Au Québec, en vertu de la Loi sur le système correctionnel, les détenus ne sont pas autorisés à recevoir de visites de leurs amis. Pour certains détenus, leur correspondant est le seul lien avec l'extérieur. «Beaucoup de personnes trans ne sont plus en contact avec leur famille à cause de leur identité, par exemple», note Olivia, membre active du collectif qui a, elle, deux correspondants. 

«Les prisons ont été créées pour isoler. Écrire à quelqu'un qui se trouve en prison, c'est révolutionnaire, c'est aller à l'encontre de l'isolement.»

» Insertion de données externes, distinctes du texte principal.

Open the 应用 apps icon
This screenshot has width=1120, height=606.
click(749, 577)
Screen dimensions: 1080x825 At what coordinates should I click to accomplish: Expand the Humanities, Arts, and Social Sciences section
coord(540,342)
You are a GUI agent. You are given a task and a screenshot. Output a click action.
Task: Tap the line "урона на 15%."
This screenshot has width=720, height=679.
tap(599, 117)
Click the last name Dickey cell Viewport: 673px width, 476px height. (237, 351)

«La violence envers la communauté LGBTQ2 existe dans la société. Elle est amplifiée en prison, poursuit Olivia. Dans les prisons, les identités queer ou trans sont marginalisées et étouffées.»

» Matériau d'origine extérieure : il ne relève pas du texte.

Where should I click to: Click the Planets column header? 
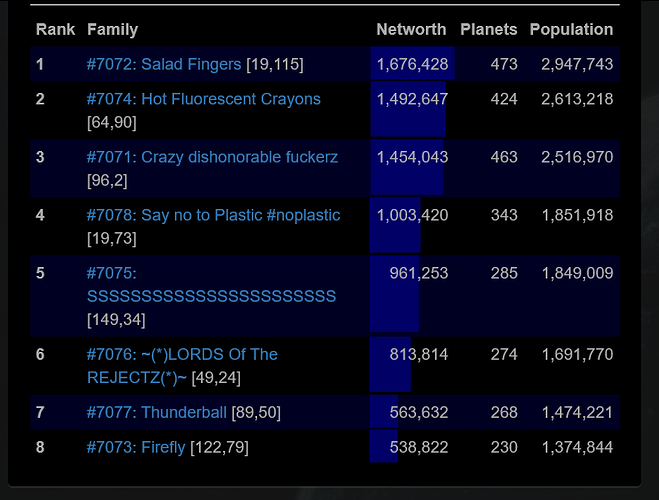488,30
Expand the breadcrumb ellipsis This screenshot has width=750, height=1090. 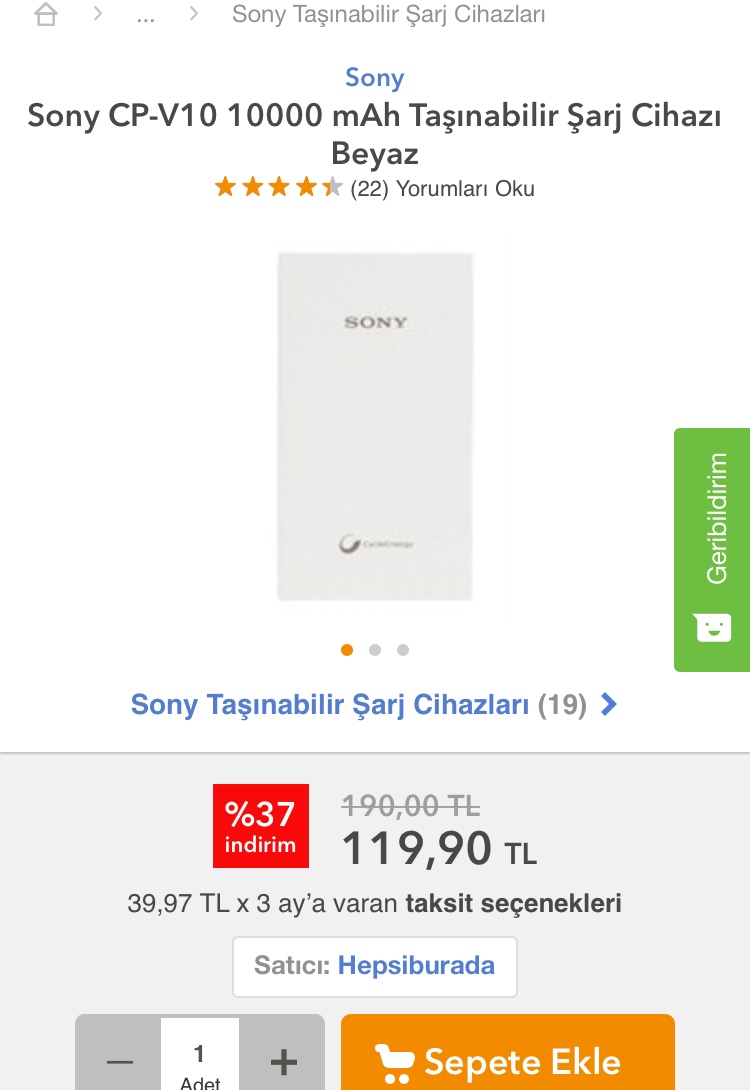145,16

Faute de données, le ministère de la Sécurité publique est incapable de dire si les personnes LGBTQ2 incarcérées sont «davantage, autant ou moins victimes de violence que la moyenne des personnes incarcérées».

«Vouloir tendre la main»

Dans une petite pièce d'un bâtiment à deux pas de l'Université Concordia, en plein coeur de Montréal, quelques membres du collectif s'activent pour lire une centaine de lettres chaque mardi et jeudi après-midi. Toutes proviennent de détenus incarcérés au pays ou au sud de la frontière. «Certains demandent des précisions sur le projet, de la documentation... On essaie de leur répondre rapidement, mais c'est beaucoup de travail», indique Olivia.

L'exercice permet de centraliser les demandes, avant la recherche d'un correspondant. Mais pas seulement. Documents sur la sexualité, la spiritualité, la santé, le féminisme... Les détenus peuvent demander des informations au collectif, qui dispose d'une banque de ressources.

Au Québec, seuls six détenus prennent part au projet, «car les peines sont souvent moins longues qu'aux États-Unis et nous n'avons pas le temps de trouver un correspondant», explique Olivia. En revanche, des centaines de Québécois écrivent à un ou plusieurs détenus incarcérés ici ou aux États-Unis. La fréquence, le contenu et la durée des échanges dépendent des relations que chacun noue.

Des membres opposés au concept de détention

Le groupe milite pour l'abolition des prisons. Mais ce n'est pas forcément le cas de tous les bénévoles qui participent au projet. «On ne s'attend pas à ce que tout le monde partage nos idées, précise Olivia. Il faut simplement être ouvert d'esprit et vouloir tendre la main.»

Entre les frais de port, les enveloppes, la documentation, etc., le groupe doit prévoir environ 20 000 $ de fonctionnement par an. Ces fonds proviennent de particuliers. «Nous ne recevons aucune aide du gouvernement. Comme nous sommes contre la prison, ce serait contradictoire d'aller demander de l'argent à ceux qui les créent», explique Olivia.

L'initiative est-elle vue d'un bon oeil par le ministère de la Sécurité publique? Celui-ci estime «que maintenir des contacts avec des proches ou des pairs prosociaux favorise le processus de réinsertion sociale. Ce qui rejoint un des objectifs poursuivis par le projet».